REQUIRED ACTION | Make an exact copy of the lines from the one holding "Where should I" through the end of the entries below, both ends kept, and of nothing else. Exclude pictures.

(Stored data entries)
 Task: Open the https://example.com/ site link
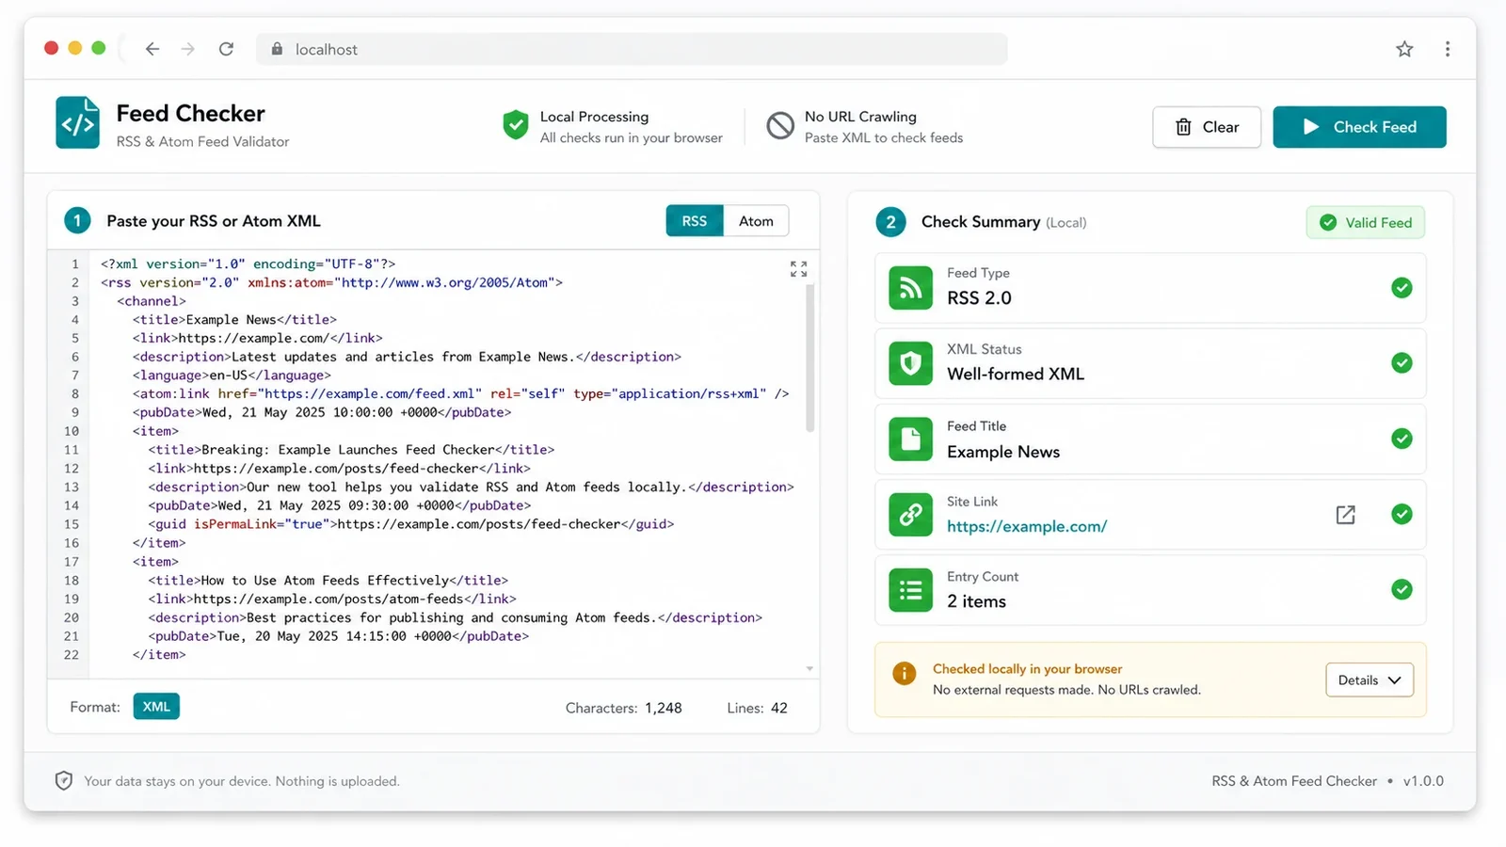coord(1027,527)
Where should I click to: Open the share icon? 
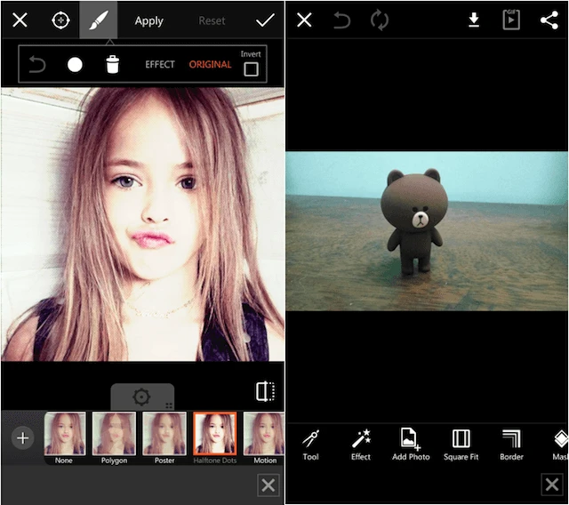pyautogui.click(x=549, y=20)
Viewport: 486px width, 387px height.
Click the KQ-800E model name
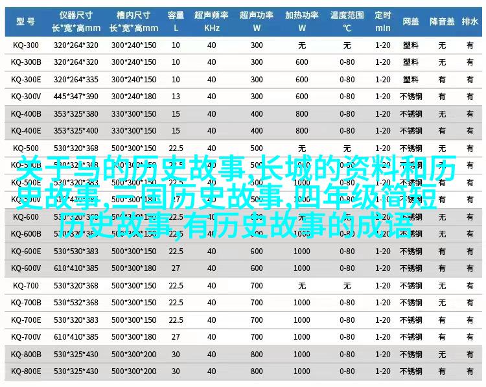pos(26,370)
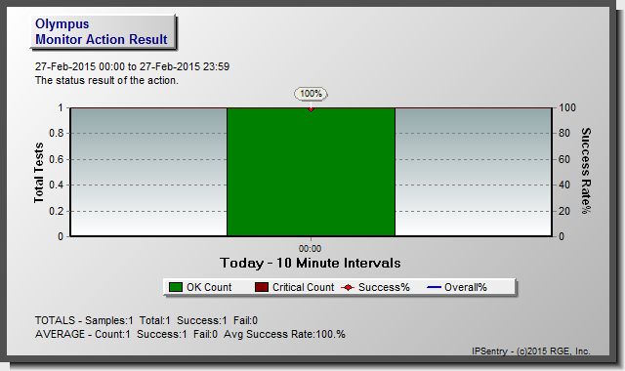Select the 100% data label bubble

click(311, 94)
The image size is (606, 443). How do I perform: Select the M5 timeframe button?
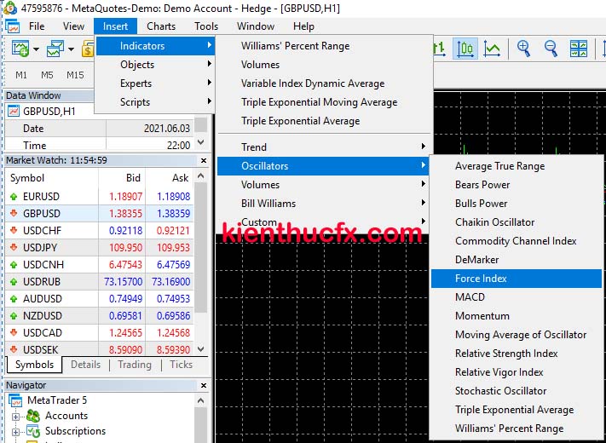[48, 75]
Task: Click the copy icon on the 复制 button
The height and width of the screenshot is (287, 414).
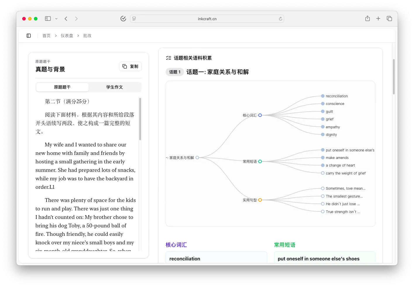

YOUR RESPONSE |
Where should I click to: Open the share icon? 
pyautogui.click(x=549, y=20)
Viewport: 486px width, 387px height.
Click the KQ-800E model name
pos(26,370)
Select the 100% data label bubble

click(311, 94)
The image size is (606, 443). How do I perform: Select the M5 timeframe button?
[48, 75]
Task: Click the copy icon on the 复制 button
The height and width of the screenshot is (287, 414).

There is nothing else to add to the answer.